> _TASKS TO COMPLETE_:
1. Copy the passage on the Lighten blend modes, beginning at the words "Smooth, natural brightening." and stopping after "to white fast.", and swap "Smooth" for "Gentle".
2. Answer these questions from the passage on the Lighten blend modes.
(a) What disappears in Screen mode?
(b) What is the rule for Lighten mode?
(c) Lighter Color is the mirror of which mode?

> _PASSAGE GIVEN_:
---+---
Everything Brightens.
The Lighten group contains five modes that share one defining rule: they can only brighten the image, never darken it. No pixel in the result can be darker than the base. Each mode brightens differently — from a simple comparison to an aggressive additive explosion of light.
Li
Lighten — Takes whichever pixel is lighter, channel by channel
Mirror of Darken. Simple comparison — lighter pixel always wins per channel.
Sc★
Screen — Inverted Multiply. Black disappears. The workhorse.
Smooth, natural brightening. Covered in depth in PS 43. The default for compositing and lightening.
CD
Color Dodge — Brightens by decreasing contrast. Vivid and saturated.
Mirror of Color Burn. Aggressive, vivid highlights. Clips to white fast.
LD
Linear Dodge (Add) — Adds pixel values directly. Most aggressive.
Mirror of Linear Burn. Blows out highlights fast. Neon/laser effects.
LC
Lighter Color — Whole-pixel luminosity comparison. Rarely used.
Mirror of Darker Color. Specialty compositing only.
Mode 1
Lighten Mode
Lighten is the direct mirror of Darken. For each channel (R, G, B), it compares the base and blend pixel values and keeps whichever is lighter. Pixels darker than the blend layer are replaced. Pixels lighter than the blend layer are preserved.
Rule
Result = max(Base, Blend) — per channel
The maximum value of each channel wins. Wherever the blend is lighter than the base, the blend shows through. Wherever the base is lighter, the base is preserved. Pure comparison — no math beyond that.
---+---
> _DATASET SECTION_:
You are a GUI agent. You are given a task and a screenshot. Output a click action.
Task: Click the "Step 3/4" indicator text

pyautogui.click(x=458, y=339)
---+---
> _ANSWERS TO THE TASKS_:
1.
Gentle, natural brightening. Covered in depth in PS 43. The default for compositing and lightening.
CD
Color Dodge — Brightens by decreasing contrast. Vivid and saturated.
Mirror of Color Burn. Aggressive, vivid highlights. Clips to white fast.

2.
(a) Black.
(b) Result = max(Base, Blend), per channel.
(c) Darker Color.